Democrat Susan Bartlett’s campaign could not produce the data without a cumbersome database search, according to campaign manager John Bauer.
Political candidates covet small-dollar donations, which are seen as a sign of grassroots support as well as a blunt against the influence of big money from entrenched special interests.
Election watchdogs — and the candidates themselves — disagree on whether these donors’ anonymity represents a significant problem in Vermont. Paul Burns of Vermont Public Interest Research Group and Allen Gilbert of the Vermont ACLU, both staunch advocates for transparency in government, tell Seven Days they’re not worried. Requiring more information about high-dollar donors is a more pressing priority, they say.
“For $99, we’re not talking about someone having great influence over a candidate,” Burns says.
Tony Gierzynski, a money-in-politics expert in the University of Vermont’s political science department, adds, “I imagine there are a lot of Democrats who are very happy they could give small amounts of money to the candidates without their names appearing, so that other candidates wouldn’t be unhappy with them.”

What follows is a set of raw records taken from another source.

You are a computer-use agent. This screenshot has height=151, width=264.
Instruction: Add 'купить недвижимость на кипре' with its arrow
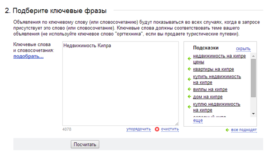coord(190,79)
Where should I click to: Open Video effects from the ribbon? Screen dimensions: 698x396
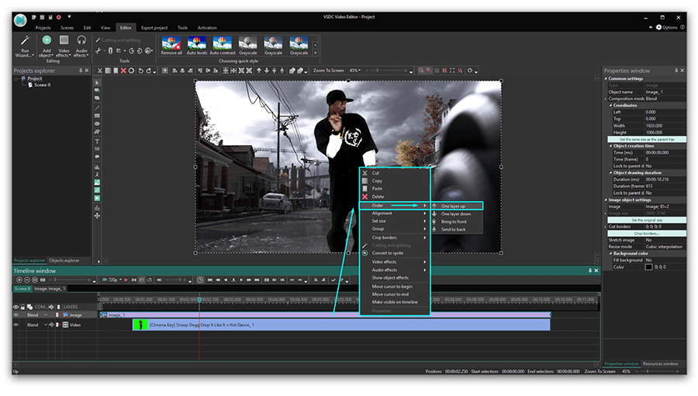(64, 40)
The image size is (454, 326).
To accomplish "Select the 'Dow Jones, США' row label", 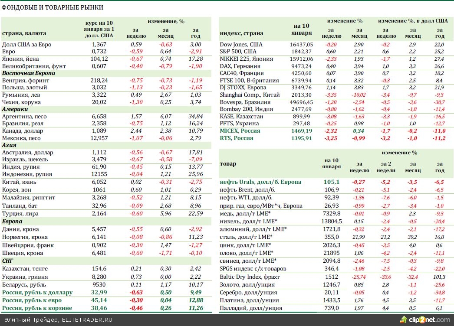I will point(241,44).
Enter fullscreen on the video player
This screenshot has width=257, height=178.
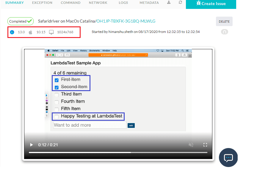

But Gail Zatz, legislative director of Common Cause Vermont, is troubled by the practice.
“Nondisclosure of all contributions under $100 is one example of why Vermont deserves an ‘F’ and ranks 43rd in the country on campaign finance disclosure,” Zatz says, referring to a 2008 survey of states by the Campaign Disclosure Project. As groups like Common Cause know well, “special interests” can escape public scrutiny through “bundlers” — individuals who funnel donations from numerous like-minded contributors to a candidate. The secrecy makes it impossible for the public, journalists and watchdog groups to know who or what may be influencing a campaign.
Opinion is split among the gubernatorial candidates, too — along somewhat surprising lines. Dubie, the state’s lieutenant governor, and Dunne, the Google executive and former state lawmaker, both support disclosing the names of small-dollar donors. Racine opposes it, and Shumlin appears somewhat indifferent. Markowitz and Bartlett declined to weigh in on the issue.
“The point of disclosure is to make public those people who have made large contributions to show who may have a major influence in the election,” Racine says. “I think it’s unnecessary to require disclosure of small-dollar contributors.”
Shumlin says, “It’s going to take a lot more than just requiring small-dollar donors to disclose their info for Vermont to have adequate campaign finance rules.”
“Disclosure thresholds” vary from state to state, according to the Campaign Finance Institute, a Washington, D.C.-based research organization. Fifteen other states, including Rhode Island, Alabama and Oregon, are like Vermont: They allow candidates to collect $100 checks from donors without naming them.
Several states set a lower limit. Wisconsin requires donor names for anything over $20, and New Hampshire and Wyoming set the limit at $25. A few states put it higher than Vermont; in Nebraska the limit is $250, and in New Jersey, it’s $300, according to the Campaign Finance Institute.
Expect small donations to get even less attention as the governor’s race moves from primary mode into the general election. Big money will rule the day — especially for the Democratic nominee, political observers say.
“The Democrats are going to have to focus on large donors because they need to raise money quickly,” says Bill Grover, political science professor at Saint Michael’s College. “Brian Dubie’s sitting on a fairly substantial war chest.”